Jina Amini’nin katledildiği 2022 yılından bu yana dünyanın dört bir tarafında kadınlar 16 Eylül tarihinde bir araya gelerek bu direniş mirasını, bu sözün ifade ettiği özgürlük tasavvurunu tartışmaya, geliştirmeye büyütmeye dair büyük bir çaba içerisindeler. Jiyan kadın Meclisi’nin Londra’da Kürt Toplum Merkezi’nde düzenlediği anma etkinliğinde Fars, İngiliz, Tamil, Arap, Afgan, Hindu, Kürt kadın aktivistler “Jin, Jiyan, Azadi” sloganı ve bu slogan etrafında vücut kazanan kadın özgürlük mücadelesine dair konuşmalar yaptılar. Tüm konuşmacıların ortak olduğu en önemli nokta, bu sözün sadece bir slogan olmadığı, bir kadın özgürlük manifestosu, direnişe dair kendilerine verdikleri bir söz olduğuydu. Konuşmacılar, Kürdistan’ın tüm parçalarında Kürt Kadın Özgürlük Hareketi’nin her türlü gerici, cinsiyetçi, sömürgeci iktidara karşı geliştirdiği mücadelenin dünyanın direnen tüm kadınlarına ilham verdiğini dile getirdiler. Kitlesel ve coşkulu bir katılımın olduğu anma etkinliğinde kadınlar sık sık “Jin, Jiyan, Azadi” sloganı attılar. Londra’daki bu adımın Britanya’nın başka alanlarına da taşınacağını belirten Jiyan Kadın Meclisi, kadınların ortak mücadelesinin yaşamın her alanına yayılacağının sözünü verdi. Etkinlik, “Dünyadaki Tüm Kadınlara Bir Söz” başlığıyla yapılan kapanış bildirisiyle sona erdi. “Dünyadaki tüm kız kardeşlerimize söz veriyoruz: Birlikte yükseleceğiz, birlikte savaşacağız ve asla teslim olmayacağız. Patriarka’nın zincirlerini kıracağız, tahakküm duvarlarını yıkacağız ve özgürlüğün, eşitliğin ve onurun hayal değil gerçek olduğu bir gelecek inşa edeceğiz. Susturulan her kadın için binlercesi konuşacak. Alınan her yaşam için milyonlar ileriye yürüyecek. Bunu direnen her kadına, düşen her yoldaşa ve gelecek nesillere borçluyuz.” ifadesi bildirinin en can alıcı sözleriydi.

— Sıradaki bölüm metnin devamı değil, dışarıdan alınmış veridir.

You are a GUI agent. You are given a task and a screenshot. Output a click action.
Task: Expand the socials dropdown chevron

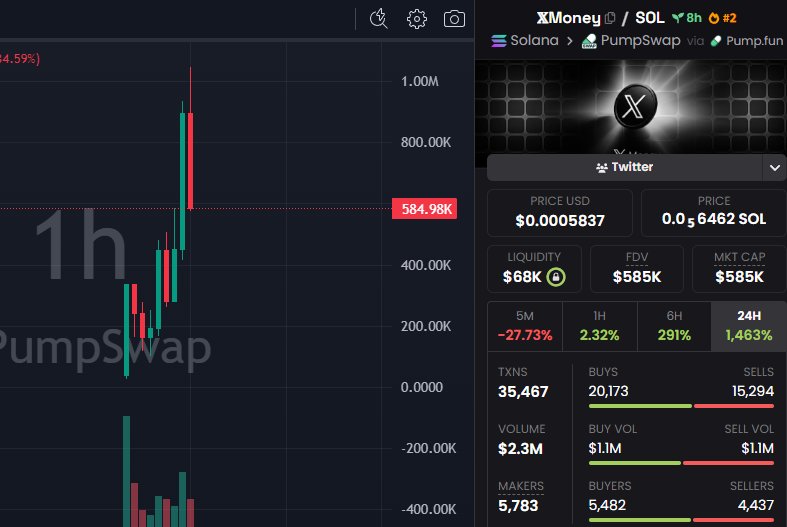(775, 168)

Bu etkinlikte de altı bir kere daha çizildiği üzere bugüne kadar olduğu gibi bugünden sonra da Kürt özgürlük mücadelesinin, Ortadoğu’daki özgürlük mücadelelerinin kadın öncülüğünde gelişeceği çok açıktır. Dünyanın tüm halklarının devletçi, patriarkal iktidarlar elinde büyük bir zulme, baskı ve sömürüye maruz kaldığı koşullarda kurtuluşun tek reçetesi kadın özgürlük mücadelesinin öncülüğünde geliştirilecek bir direniştir. İnsanın doğayla, insanın insanla kurduğu denge, erkeğin kadının emeğini gaspı ile son bulmuş, bu gasp ile birlikte insan hakikatini yitirmiştir. Kadının özgürleşmesi, yitirilen hakikatin yeniden inşası, insanla insan, insanla doğa arasında bozulan dengenin yeniden kurulması demektir.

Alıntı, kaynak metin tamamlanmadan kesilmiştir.